世界最速にして世界唯一のトリプルエンジン搭載ブラウザLunascape。ブラウザといえばアメリカという常識を覆し、世界シェア拡大を狙うスタンスは、あのGoogleを彷彿とさせる。ブラウザで「世界平和実現」をめざすLunascape開発の背景を探る。
第1回 「世界初、世界最速を生み出す力を育む」
■たった60億人しかいないじゃないか
「もしかしたら、思っていたよりもうんと世界は狭いんじゃないか。人口が60億人『もいる』といえばとんでもない数字みたいだけれど、逆に60億人『しかいない』と考えればどうなるのか。そんなことをある日思いついたのです」
例えば日本人で英語を話せる人はおそらく、何十万人あるいは何百万人もいるかもしれない。しかし、これがチベット語となるとどうか。きちんと話せる人ともなれば、1万人もいないだろう。ではチベット語を話せて、お琴を弾けて料理もできる男性となるとどうだろう。もしかしたら一挙に、数人レベルまで絞り込まれるのではないか。
「だからコンピュータサイエンスを研究していて、しかもブラウザ専門で、ユーザビリティも理解できる奴と絞っていったら、たぶん数千人もいませんよ。世界を相手にするといっても60億分の1を目指すわけじゃない。それなら世界一は現実的な目標になりますよね」
近藤氏が初めてブラウザを作ったのは、大学時代のこと。研究のために世界中のブラウザをリサーチしてみた結果、意外な事実に気づいた。つまり、本当に使いやすいブラウザが、この世にはまだ存在しなかったのだ。
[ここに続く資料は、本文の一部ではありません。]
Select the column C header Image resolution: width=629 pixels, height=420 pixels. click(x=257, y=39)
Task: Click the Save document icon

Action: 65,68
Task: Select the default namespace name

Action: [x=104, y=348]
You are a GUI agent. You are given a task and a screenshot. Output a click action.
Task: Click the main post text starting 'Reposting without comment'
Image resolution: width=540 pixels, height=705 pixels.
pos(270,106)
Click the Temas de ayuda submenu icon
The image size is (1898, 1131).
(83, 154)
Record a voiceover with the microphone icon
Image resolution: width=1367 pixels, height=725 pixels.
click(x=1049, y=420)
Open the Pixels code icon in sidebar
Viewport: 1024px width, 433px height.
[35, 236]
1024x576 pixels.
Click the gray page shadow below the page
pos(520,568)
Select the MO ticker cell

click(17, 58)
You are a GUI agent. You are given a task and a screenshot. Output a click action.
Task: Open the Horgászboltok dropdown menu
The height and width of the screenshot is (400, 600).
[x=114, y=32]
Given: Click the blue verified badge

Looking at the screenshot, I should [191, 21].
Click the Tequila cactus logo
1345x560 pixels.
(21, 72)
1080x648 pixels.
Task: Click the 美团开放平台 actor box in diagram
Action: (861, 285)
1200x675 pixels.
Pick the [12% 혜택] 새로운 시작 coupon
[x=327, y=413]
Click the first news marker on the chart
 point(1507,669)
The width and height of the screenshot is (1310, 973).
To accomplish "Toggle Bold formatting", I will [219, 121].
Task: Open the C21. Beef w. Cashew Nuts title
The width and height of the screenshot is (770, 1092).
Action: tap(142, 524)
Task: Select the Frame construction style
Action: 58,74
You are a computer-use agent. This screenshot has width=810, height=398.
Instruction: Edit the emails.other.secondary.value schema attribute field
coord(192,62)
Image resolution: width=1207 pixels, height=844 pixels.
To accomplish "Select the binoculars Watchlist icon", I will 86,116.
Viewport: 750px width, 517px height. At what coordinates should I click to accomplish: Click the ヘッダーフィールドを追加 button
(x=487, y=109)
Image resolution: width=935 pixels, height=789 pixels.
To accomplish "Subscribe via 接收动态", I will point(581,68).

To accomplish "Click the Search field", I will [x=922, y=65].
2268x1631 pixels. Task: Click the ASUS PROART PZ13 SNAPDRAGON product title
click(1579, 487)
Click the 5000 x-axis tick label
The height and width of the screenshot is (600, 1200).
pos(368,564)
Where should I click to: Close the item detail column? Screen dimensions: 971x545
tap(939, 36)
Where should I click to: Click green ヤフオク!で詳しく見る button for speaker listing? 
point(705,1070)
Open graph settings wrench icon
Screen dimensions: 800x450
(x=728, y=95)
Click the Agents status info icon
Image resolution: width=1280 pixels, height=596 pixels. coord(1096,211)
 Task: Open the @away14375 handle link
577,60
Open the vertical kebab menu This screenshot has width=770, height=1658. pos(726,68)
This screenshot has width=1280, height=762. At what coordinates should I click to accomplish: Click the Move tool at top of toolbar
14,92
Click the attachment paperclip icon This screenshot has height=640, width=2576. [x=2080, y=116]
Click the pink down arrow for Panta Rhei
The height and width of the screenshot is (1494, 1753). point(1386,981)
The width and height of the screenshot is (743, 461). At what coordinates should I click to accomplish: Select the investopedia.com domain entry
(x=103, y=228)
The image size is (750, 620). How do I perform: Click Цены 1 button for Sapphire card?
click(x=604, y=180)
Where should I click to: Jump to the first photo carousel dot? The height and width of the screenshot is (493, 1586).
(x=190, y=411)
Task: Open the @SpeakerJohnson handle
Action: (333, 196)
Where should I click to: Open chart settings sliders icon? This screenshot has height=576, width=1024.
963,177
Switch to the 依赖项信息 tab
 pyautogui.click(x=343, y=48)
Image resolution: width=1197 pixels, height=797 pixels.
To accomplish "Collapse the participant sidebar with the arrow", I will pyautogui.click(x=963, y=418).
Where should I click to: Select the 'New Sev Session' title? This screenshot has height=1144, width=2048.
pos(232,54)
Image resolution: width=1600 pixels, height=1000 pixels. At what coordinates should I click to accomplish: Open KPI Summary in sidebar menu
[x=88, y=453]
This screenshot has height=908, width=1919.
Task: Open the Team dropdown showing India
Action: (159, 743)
「だったら自分で作ってやろうと。今から10年ぐらい前のことですね。第一次ブラウザ戦争が終わって、I.E(インターネットエクスプローラー)の一人勝ち状態でした。ほとんどシェア100%だから、みんな、ブラウザってこんなもんなんだと素直に受け入れてしまう。もっと使いやすいブラウザが他にあっていいはずなのに、そうした選択肢の存在すら誰も思いつかないわけです」
では、なぜ近藤氏は『もっと使いやすいブラウザ』を求めたのだろうか。同語反復のような表現になってしまうのだが、近藤氏は、なぜ『I.Eを使いやすい』と受け入れなかったのか。近藤氏の頭の中には『より使いやすいブラウザ』が見えていたからだ。すると、次に出てくる質問は当然『なぜ、近藤氏だけに、I.Eよりももっと使いやすいブラウザが見えていたのか』となるだろう。秘密を探ると氏の生い立ちにいたる。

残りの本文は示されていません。